- [Your goal]
Filter the entries down to the lines holding "computer", then copy those lines.

(Stored data)
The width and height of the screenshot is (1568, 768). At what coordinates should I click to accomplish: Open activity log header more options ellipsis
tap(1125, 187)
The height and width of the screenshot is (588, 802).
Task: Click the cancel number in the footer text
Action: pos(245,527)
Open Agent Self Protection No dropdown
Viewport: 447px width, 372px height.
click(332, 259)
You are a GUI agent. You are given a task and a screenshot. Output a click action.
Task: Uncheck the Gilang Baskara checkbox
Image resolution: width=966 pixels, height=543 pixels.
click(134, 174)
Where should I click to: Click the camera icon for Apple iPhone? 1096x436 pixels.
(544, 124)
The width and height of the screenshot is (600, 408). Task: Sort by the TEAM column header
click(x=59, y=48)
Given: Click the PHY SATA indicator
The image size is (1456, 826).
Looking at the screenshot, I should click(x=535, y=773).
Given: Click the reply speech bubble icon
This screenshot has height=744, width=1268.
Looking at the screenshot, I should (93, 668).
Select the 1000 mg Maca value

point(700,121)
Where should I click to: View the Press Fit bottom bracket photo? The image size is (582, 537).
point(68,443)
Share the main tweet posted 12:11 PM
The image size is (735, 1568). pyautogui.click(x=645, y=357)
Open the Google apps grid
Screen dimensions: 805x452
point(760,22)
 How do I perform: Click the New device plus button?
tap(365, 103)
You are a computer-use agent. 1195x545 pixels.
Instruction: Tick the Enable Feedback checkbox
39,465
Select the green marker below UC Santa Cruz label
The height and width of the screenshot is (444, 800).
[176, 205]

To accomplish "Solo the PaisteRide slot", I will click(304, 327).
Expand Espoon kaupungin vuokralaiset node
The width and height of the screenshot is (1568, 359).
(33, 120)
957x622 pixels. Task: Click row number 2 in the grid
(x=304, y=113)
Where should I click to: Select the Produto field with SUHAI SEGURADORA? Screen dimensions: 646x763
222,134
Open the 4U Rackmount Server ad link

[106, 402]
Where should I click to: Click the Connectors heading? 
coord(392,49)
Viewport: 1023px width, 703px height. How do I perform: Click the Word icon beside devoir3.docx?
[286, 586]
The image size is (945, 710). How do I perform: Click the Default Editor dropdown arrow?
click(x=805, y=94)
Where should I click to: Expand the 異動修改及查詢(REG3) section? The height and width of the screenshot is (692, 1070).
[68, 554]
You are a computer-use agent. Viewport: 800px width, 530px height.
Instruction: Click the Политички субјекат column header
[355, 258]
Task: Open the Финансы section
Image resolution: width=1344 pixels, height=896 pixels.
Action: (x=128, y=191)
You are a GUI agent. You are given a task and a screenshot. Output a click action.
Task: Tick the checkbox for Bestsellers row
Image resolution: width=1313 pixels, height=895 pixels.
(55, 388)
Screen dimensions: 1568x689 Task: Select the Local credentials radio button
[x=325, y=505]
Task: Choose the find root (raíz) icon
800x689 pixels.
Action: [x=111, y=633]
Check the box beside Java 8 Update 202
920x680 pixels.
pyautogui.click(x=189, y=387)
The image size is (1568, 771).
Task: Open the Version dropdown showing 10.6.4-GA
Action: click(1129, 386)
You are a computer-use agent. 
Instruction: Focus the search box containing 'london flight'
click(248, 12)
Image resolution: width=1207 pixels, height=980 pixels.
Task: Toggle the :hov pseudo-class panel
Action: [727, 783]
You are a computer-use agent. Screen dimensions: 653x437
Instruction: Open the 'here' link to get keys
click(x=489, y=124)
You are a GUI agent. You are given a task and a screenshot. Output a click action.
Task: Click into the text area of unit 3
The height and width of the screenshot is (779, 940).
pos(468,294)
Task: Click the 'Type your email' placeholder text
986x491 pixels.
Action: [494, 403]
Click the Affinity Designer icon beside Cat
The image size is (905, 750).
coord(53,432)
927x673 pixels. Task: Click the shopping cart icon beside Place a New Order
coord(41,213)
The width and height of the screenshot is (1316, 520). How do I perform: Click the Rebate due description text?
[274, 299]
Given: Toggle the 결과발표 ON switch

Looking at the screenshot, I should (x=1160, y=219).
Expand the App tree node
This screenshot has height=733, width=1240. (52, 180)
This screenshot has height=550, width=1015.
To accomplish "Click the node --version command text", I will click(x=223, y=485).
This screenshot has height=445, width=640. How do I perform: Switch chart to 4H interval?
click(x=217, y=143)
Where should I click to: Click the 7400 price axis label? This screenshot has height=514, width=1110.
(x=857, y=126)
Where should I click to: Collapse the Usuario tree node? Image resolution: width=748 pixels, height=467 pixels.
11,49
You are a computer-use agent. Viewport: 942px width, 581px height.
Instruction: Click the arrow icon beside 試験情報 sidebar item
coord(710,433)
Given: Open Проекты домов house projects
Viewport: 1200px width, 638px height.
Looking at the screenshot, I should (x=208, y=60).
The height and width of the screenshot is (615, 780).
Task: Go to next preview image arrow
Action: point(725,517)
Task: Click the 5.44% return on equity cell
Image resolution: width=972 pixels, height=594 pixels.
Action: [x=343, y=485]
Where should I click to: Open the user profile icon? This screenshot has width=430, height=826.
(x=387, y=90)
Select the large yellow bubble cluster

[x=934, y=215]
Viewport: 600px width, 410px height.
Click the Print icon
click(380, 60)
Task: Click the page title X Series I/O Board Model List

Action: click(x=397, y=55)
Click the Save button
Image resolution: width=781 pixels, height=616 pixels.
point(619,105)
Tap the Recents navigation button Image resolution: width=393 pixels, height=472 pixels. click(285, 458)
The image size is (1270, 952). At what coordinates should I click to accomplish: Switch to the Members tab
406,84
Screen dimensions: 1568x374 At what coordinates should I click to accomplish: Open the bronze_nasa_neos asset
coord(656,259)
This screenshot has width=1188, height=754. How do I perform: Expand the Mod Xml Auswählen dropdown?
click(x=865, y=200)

- [Output for this exercise]
You are a computer-use agent. 1195x545 pixels.
You are a computer-use agent. Viewport: 800px width, 530px height.
You are a computer-use agent. 
You are a computer-use agent. Screen dimensions: 653x437
You are a computer-use agent. Viewport: 942px width, 581px height.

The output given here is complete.